As the full horror of the Grenfell fire became apparent, millions of ordinary Britons experienced shock, sorrow and an outpouring of sympathy. Many people in the immediate area rushed to volunteer – opening up community facilities and distributing food and clothing. Others reached for their wallets to donate the cash that was essential to meeting the immediate needs of survivors who had fled the stricken building without stopping to look for cash, cards or essential documents.
Shock turned into anger in the days after the fire. The Prime Minister’s apparent lack of humanity toward the victims seemed to sum up an out of touch austerity government that has spent the last seven years attacking Britain’s poor. The local Tory council’s failure to honour its legal duties to the victims of the fire had all of the hallmarks of a body that had long since sold its soul to London’s luxury property developers. Even as government ministers mouthed the predictable platitudes in praise of the emergency services, nurses, fire fighters and police officers spoke about the additional risks that government cuts had created.

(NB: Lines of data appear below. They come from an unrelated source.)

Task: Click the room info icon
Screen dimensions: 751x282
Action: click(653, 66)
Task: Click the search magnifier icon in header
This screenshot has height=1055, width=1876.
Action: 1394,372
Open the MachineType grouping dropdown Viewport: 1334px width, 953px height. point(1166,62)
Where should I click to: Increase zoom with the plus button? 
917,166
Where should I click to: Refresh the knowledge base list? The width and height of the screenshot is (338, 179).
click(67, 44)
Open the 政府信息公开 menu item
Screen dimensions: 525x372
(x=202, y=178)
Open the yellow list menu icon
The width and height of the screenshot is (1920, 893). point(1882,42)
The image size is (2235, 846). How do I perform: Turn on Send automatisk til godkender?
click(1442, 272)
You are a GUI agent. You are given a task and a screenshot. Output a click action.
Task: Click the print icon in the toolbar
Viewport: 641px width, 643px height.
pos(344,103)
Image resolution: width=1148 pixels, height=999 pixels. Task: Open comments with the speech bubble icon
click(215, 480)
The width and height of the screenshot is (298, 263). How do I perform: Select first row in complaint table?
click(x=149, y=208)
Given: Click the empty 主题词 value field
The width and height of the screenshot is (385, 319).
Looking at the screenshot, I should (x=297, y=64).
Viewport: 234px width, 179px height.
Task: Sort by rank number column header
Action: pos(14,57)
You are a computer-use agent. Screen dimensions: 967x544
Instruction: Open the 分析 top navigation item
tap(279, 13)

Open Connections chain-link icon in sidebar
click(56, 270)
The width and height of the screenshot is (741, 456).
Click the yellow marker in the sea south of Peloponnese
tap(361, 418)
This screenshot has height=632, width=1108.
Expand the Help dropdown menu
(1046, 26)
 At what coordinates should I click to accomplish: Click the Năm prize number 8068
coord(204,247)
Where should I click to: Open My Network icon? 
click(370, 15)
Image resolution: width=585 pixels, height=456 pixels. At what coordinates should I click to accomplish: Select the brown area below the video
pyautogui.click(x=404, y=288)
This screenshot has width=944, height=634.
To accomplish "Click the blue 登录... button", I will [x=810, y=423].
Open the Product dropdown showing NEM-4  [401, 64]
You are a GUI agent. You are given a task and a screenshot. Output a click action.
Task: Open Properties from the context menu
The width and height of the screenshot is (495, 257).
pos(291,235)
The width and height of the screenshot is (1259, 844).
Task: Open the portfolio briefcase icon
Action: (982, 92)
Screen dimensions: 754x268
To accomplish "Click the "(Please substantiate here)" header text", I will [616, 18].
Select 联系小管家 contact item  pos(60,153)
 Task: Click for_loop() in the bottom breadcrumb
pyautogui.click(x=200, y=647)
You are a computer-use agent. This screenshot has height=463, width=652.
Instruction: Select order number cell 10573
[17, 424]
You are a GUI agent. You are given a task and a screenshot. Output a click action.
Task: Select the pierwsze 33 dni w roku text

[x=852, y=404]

As the public mood hardened, however, a small band of cynical and possibly sociopathic property developers were rubbing their hands together with glee. Echoing the words attributed to Winston Churchill, they asked; “why let a good crisis go to waste?” After all, the property speculators have been trying to get their hands on the prime real estate land beneath Grenfell tower and its neighbouring properties for decades. Clearly Grenfell itself is going to be demolished. But the crisis also opens up the means to evict the residents and demolish blocks of social housing across London and beyond.
It fell to Iain Duncan Smith – his hands still dripping with the blood of a thousand disabled benefit claimants – to give political voice to the interests of the property speculators. Speaking immediately after the Prime Minister and Leader of the Opposition in the Grenfell parliamentary debate on Thursday, Smith’s cynical question was:
“I ask the Prime Minister to add one further remit to the public inquiry: to look at whether the whole process of retrofitting old tower blocks is viable at all and at whether there is a better way to house and support tenants in these areas without the use of the many incredibly badly designed and very faulty tower blocks. Will she ask the public inquiry to look carefully at whether it is feasible to bring some of the blocks down and provide more family friendly housing?”
Notice that Smith does not say who such “family friendly housing” would be for. Obviously not the people displaced from the towers that are demolished – that would require modern towers to be erected in their place. What Smith is talking about is the ongoing process of social cleansing of central London that has seen the working class dispersed to the outer suburbs and even to other UK towns and cities. This was entirely predictable. In the aftermath of the fire we pointed out that:
“It doesn’t take a genius to realise that Grenfell tower is not going to be refurbished. Nor does one have to be particularly bright to understand that once the fallout from the tragedy has dissipated and the tower demolished, the local council is going to sell the land to a private developer to put up even more high-end property. If they are particularly cynical, they may even use the disaster as an excuse to tear down the neighbouring towers. After all, if the public inquiry recommends expensive retrofitting of safety systems, and if government incorporates these into regulations or legislation, it will be far cheaper to rehouse people. The council may even argue that the income they receive from the sale of the land can be used to rehouse the residents – but that rehousing will not be in Kensington & Chelsea, and may not even be in London.”
That it should fall to Iain Duncan Smith to put these sentiments onto the political agenda is unsurprising. His cruelty and incompetence during his time as Work and Pensions Secretary brought about the premature deaths of thousands of sick and disabled people, while forcing hundreds of thousands of Britain’s poorest households to turn to foodbanks to stay alive. Even more worryingly, though, is the fact that the Prime Minister chose not to reply to the question at all. If she had refuted Duncan Smith’s question, this would have taken the issue off the table. If, on the other hand she had accepted it, this would demonstrate that Duncan Smith’s thinking was in line with her own. By ducking the question, she leaves it on the table without having to take responsibility for it… which may explain why Duncan Smith’s was the first question from the floor.
In the end at least some of the survivors of the Grenfell fire will be rehoused in better conditions in or close to their community – it would be political suicide for the government to do anything else. But the residents of similar towers across London and the wider UK can expect harsher treatment. Mr Duncan Smith and his property developing chums are coming for them, and they are not seen as victims. As their towers are pulled down and their communities dispersed to the four winds to make way for new developments, public sympathy will wane. After all, they are being saved from a future disaster… and it will be very difficult to defend against that.